Хэл придерживал галстук на ветру. Мимо шли люди.
– Это мой сын, мой маленький сын, Хэл.
– Мы не можем убрать этого типа – это не наш метод.
– Да просто надо с ним расквитаться. Заставьте его заплатить по счетам.
Мы просто постояли там немного, потом он кивнул, глядя мне прямо в глаза, что мужчины вообще делают крайне редко, и я понял, что об этом позаботятся. Возможно, не сегодня и даже не очень скоро, но рано или поздно – наверняка. В полицейское управление надо верить, что я и делаю.

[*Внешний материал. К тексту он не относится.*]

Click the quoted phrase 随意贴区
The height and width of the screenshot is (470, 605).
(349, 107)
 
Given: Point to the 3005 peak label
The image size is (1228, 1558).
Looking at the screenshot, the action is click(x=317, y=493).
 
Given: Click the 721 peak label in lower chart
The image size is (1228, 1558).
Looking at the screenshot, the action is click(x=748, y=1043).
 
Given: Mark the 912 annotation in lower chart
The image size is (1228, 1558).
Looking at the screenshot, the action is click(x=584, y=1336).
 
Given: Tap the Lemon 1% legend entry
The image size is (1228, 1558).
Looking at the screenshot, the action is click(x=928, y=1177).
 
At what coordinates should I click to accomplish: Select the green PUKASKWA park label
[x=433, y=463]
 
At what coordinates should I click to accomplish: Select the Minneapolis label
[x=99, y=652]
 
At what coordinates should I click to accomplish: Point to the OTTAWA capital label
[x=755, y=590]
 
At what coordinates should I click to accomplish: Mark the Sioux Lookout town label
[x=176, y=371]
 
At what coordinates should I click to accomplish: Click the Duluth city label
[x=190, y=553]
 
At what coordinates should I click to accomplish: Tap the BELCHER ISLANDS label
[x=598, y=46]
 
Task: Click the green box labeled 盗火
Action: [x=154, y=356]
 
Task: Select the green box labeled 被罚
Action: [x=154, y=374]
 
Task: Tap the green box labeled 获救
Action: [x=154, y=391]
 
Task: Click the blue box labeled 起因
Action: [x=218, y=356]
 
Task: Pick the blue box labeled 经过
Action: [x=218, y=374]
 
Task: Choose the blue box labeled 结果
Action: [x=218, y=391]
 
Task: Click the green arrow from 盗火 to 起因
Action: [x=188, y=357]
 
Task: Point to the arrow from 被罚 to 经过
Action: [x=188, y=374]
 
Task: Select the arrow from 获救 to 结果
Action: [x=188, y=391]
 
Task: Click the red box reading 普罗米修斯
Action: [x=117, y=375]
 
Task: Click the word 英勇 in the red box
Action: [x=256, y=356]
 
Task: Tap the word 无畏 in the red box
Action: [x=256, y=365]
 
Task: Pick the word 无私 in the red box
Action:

Я мог бы оставить все, как есть, устраниться от всего на свете. Мог бы послать ключ Кэролайн, взять отпуск, улететь в Калифорнию, подъехать на взятой напрокат машине к дому матери Лайзы, свалившись как снег на голову, и таким образом выйти из игры. Но я ничего этого не сделал. Слишком много вопросов роилось у меня в голове, подобно легкому, но непрерывному снегу, который наконец-то пошел. Я позвонил Кэролайн и сообщил, что у меня есть для нее хорошие новости.
– А почему бы тебе не зайти ко мне? – спросила она весело. – Мы только что вернулись с приема.
– Мы – это ты и Чарли?
– Да, с приема в банке Чарли.
Она явно говорила с расчетом на то, что он слышит ее слова.
– Я могу зайти в другой раз.
– Ни в коем случае, – протестующим тоном воскликнула она. – Я хотела бы вас познакомить.
Это был удобный случай лучше понять Кэролайн; возможно, именно это она и предлагала, а может быть, и нет.
Наполеон был на месте, сидел и читал, но только уже другой детективный роман.
– Ну как, хорошие парни выигрывают или проигрывают?
– Проигрывают.
Я поднялся наверх. Кэролайн открыла блестящую черную дверь. Я вошел и, не зная, что она сказала Чарли о наших запутанных взаимоотношениях, решил вести себя так, как будто и не было проведенных здесь сладостных часов.
Он был там, я сразу его увидел, в костюме, делавшем его похожим на сенатора, сующего полено в камин в гостиной. Он встал, и я сразу представил себе его будущее… сорок лет в роли денежного мешка.